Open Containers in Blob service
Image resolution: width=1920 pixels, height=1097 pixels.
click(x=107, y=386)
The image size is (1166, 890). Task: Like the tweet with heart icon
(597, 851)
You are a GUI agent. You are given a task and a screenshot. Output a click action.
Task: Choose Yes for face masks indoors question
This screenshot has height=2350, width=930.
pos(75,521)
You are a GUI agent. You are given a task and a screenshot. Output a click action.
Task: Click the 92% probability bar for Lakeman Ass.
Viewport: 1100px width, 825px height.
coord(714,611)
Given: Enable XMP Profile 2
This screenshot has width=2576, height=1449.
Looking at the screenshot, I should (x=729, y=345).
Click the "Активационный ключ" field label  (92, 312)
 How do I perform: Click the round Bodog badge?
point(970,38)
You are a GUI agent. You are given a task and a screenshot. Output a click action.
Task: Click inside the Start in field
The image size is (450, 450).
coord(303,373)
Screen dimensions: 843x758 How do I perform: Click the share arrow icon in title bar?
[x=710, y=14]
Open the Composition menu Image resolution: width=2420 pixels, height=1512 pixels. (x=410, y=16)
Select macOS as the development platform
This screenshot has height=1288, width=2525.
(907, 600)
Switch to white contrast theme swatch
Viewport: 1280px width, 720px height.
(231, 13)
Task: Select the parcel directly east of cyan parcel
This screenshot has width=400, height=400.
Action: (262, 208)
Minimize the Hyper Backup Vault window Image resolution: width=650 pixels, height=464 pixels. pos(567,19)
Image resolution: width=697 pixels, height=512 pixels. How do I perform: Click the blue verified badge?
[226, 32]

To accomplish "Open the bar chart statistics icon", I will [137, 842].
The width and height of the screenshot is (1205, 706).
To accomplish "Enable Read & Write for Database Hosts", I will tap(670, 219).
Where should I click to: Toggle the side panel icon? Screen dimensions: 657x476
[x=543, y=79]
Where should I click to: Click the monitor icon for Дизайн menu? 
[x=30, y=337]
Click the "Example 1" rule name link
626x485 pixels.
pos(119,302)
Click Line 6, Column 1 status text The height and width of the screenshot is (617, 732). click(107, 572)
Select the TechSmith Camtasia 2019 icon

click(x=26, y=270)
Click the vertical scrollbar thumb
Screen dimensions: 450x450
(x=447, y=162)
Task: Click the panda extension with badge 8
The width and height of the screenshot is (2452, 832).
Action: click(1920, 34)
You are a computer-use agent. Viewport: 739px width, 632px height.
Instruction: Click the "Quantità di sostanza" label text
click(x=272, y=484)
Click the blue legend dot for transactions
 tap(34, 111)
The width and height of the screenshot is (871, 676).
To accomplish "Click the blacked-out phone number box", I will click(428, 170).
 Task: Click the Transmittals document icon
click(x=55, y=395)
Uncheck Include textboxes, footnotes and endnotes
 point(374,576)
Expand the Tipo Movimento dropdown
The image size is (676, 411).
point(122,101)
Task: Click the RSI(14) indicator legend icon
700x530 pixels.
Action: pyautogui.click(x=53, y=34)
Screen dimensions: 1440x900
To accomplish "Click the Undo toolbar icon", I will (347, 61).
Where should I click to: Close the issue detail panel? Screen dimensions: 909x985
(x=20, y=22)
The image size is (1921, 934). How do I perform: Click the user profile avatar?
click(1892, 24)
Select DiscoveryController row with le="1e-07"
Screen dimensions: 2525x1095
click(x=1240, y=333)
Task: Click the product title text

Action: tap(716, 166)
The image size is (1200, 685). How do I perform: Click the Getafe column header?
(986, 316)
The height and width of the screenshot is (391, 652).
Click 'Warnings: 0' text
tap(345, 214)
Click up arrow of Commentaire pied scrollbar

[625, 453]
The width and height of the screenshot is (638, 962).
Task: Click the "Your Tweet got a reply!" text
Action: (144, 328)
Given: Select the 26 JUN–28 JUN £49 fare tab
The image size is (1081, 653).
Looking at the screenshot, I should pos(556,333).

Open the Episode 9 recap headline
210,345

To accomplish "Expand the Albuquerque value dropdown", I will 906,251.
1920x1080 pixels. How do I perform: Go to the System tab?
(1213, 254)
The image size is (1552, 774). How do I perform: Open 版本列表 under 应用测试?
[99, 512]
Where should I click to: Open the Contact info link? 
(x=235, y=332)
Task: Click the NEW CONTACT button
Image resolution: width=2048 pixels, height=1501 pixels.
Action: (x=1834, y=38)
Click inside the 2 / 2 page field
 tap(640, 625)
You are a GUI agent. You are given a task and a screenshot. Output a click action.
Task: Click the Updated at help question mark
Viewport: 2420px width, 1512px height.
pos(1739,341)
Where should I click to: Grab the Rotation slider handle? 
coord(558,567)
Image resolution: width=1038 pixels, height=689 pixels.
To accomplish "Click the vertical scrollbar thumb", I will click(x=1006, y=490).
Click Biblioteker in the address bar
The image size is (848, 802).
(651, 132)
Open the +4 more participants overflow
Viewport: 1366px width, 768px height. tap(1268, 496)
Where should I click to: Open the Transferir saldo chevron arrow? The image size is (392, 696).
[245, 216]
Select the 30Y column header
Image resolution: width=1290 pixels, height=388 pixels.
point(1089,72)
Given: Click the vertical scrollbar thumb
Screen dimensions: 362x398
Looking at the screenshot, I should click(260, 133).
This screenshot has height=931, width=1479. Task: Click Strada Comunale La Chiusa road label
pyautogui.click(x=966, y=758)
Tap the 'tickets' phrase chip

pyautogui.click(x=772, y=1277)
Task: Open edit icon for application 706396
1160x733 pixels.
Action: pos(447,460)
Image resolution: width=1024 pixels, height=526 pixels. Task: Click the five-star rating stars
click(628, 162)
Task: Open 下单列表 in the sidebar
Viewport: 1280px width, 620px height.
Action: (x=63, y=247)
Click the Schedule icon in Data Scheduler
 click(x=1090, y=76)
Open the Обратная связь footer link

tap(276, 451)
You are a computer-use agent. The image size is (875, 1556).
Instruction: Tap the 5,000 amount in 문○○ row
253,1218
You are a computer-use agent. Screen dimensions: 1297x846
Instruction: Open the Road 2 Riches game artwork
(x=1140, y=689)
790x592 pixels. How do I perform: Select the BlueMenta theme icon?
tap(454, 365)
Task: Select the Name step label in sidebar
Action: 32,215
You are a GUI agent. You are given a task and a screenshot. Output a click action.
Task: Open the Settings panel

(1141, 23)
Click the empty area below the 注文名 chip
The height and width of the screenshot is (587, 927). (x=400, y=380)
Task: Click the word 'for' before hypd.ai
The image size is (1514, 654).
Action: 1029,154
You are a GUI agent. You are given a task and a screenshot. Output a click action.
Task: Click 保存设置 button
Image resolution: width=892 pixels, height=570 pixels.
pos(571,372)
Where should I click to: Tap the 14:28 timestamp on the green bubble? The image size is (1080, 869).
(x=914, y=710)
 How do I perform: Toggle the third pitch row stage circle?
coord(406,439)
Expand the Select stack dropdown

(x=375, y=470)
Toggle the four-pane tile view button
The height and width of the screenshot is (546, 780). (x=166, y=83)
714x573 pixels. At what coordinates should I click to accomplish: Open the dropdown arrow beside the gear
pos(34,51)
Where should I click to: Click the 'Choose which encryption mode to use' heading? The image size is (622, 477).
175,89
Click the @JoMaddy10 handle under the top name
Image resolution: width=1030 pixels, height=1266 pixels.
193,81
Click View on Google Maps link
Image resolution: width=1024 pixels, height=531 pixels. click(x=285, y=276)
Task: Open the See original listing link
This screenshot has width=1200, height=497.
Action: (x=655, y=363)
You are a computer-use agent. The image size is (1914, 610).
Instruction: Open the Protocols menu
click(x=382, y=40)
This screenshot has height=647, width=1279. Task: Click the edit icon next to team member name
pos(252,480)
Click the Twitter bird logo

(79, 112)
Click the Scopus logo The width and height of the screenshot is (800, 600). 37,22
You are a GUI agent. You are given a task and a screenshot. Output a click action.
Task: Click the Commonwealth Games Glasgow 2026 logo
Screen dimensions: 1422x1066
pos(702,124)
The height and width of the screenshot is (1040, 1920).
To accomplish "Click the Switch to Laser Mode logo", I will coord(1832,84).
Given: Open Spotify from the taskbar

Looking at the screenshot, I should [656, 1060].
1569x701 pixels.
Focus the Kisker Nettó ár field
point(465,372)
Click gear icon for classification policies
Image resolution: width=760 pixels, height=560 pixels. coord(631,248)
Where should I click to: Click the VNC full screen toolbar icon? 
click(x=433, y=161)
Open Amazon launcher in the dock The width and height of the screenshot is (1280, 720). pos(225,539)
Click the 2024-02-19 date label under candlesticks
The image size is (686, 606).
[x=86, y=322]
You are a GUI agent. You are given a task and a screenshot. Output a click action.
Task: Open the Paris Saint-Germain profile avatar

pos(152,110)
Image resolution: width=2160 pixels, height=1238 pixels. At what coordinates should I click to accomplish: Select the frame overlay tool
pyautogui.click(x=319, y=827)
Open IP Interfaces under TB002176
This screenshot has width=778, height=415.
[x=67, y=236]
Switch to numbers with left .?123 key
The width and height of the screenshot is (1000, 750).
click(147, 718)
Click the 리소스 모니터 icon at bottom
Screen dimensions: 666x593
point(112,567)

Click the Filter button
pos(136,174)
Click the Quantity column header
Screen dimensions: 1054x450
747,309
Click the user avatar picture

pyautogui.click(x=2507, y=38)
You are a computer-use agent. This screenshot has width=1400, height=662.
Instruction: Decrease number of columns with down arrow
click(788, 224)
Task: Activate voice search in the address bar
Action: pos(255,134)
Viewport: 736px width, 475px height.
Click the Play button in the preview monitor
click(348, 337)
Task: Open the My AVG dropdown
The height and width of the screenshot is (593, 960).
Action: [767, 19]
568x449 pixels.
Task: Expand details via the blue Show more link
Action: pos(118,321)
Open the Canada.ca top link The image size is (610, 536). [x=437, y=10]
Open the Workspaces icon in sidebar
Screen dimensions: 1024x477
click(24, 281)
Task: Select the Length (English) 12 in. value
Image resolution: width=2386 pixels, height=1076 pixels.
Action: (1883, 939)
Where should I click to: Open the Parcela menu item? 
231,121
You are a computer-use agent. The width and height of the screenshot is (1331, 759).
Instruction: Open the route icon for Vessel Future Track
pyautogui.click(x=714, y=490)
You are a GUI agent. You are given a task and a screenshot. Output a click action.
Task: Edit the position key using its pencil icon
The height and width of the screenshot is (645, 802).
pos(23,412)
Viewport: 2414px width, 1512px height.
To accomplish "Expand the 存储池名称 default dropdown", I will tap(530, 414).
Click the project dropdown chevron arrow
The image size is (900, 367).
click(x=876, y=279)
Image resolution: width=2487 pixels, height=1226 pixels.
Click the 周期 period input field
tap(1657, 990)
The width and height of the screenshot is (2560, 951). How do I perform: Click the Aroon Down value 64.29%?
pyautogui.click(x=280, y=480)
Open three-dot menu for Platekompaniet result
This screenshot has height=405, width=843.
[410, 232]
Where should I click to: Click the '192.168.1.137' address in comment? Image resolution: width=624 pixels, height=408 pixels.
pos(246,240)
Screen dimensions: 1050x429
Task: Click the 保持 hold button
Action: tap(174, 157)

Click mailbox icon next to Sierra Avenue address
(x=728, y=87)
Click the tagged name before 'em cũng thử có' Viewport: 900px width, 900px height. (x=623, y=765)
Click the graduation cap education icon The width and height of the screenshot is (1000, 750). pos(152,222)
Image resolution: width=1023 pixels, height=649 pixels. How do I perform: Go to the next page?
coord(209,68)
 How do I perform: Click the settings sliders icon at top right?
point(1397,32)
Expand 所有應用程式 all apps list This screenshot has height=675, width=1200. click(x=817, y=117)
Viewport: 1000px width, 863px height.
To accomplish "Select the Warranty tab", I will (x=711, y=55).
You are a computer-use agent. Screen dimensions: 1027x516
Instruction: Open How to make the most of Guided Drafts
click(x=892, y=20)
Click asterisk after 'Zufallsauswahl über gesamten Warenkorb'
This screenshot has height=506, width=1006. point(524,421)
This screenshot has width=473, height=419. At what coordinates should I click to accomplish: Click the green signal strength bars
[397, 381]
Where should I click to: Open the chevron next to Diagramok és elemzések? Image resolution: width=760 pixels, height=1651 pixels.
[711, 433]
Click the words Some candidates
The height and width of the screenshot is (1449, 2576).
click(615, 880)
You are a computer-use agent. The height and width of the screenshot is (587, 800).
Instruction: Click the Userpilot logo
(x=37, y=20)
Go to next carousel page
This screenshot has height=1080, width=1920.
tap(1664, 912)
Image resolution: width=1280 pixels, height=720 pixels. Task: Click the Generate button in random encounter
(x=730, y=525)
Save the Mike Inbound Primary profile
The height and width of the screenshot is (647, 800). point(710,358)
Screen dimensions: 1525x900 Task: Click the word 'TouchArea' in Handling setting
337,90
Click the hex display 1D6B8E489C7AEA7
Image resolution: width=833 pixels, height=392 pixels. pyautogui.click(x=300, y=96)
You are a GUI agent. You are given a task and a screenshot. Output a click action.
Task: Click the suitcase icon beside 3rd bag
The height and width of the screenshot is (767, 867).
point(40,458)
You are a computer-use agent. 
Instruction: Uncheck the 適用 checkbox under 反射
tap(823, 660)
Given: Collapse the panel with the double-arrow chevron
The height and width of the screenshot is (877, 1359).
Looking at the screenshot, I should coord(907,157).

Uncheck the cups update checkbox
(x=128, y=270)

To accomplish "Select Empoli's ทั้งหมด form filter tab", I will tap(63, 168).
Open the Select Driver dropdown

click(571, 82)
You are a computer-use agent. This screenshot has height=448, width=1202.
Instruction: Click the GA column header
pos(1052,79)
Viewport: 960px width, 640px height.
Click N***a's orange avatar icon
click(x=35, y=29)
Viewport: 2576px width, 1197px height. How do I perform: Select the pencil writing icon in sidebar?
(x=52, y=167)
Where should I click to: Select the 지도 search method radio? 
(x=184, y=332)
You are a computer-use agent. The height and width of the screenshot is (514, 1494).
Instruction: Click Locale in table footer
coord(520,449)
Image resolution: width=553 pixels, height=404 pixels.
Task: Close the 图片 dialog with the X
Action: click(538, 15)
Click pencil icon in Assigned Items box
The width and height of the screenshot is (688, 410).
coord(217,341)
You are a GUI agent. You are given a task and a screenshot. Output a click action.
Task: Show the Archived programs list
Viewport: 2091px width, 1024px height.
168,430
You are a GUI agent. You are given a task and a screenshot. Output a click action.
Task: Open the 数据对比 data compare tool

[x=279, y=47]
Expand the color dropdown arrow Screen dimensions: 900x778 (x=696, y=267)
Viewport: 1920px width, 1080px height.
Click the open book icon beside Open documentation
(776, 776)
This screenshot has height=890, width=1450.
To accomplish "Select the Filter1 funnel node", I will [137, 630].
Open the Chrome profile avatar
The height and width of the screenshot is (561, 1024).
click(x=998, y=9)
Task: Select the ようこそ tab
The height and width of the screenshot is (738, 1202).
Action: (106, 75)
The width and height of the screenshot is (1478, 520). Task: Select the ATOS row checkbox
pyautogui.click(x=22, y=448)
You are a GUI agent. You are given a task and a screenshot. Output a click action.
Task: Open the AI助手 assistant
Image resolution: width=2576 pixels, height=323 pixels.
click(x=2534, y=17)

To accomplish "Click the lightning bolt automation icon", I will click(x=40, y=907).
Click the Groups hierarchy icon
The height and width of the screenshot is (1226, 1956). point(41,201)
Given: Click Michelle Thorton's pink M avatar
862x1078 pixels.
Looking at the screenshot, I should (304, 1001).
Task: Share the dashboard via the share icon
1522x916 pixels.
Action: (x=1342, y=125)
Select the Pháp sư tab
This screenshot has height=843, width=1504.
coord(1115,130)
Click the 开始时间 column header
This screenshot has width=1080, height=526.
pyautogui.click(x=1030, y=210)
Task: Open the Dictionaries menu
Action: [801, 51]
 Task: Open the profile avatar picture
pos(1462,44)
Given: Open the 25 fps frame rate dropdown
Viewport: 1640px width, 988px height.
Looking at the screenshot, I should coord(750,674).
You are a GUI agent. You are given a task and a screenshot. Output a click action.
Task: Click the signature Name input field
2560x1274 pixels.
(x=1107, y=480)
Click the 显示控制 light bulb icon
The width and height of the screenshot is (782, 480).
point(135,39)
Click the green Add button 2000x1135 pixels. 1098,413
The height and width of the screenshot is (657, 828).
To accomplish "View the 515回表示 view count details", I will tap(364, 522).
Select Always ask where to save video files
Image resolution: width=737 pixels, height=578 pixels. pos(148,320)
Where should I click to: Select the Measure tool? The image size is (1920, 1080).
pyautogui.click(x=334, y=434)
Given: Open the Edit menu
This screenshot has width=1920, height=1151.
----------------
> _TASK GOAL_
Copy out the entries from the line containing "Given: Click the vertical scrollbar thumb" through the line containing "pyautogui.click(x=966, y=758)", character for character, and include nothing else.

> _RESPONSE_
Given: Click the vertical scrollbar thumb
Screen dimensions: 362x398
Looking at the screenshot, I should click(260, 133).
This screenshot has height=931, width=1479. Task: Click Strada Comunale La Chiusa road label
pyautogui.click(x=966, y=758)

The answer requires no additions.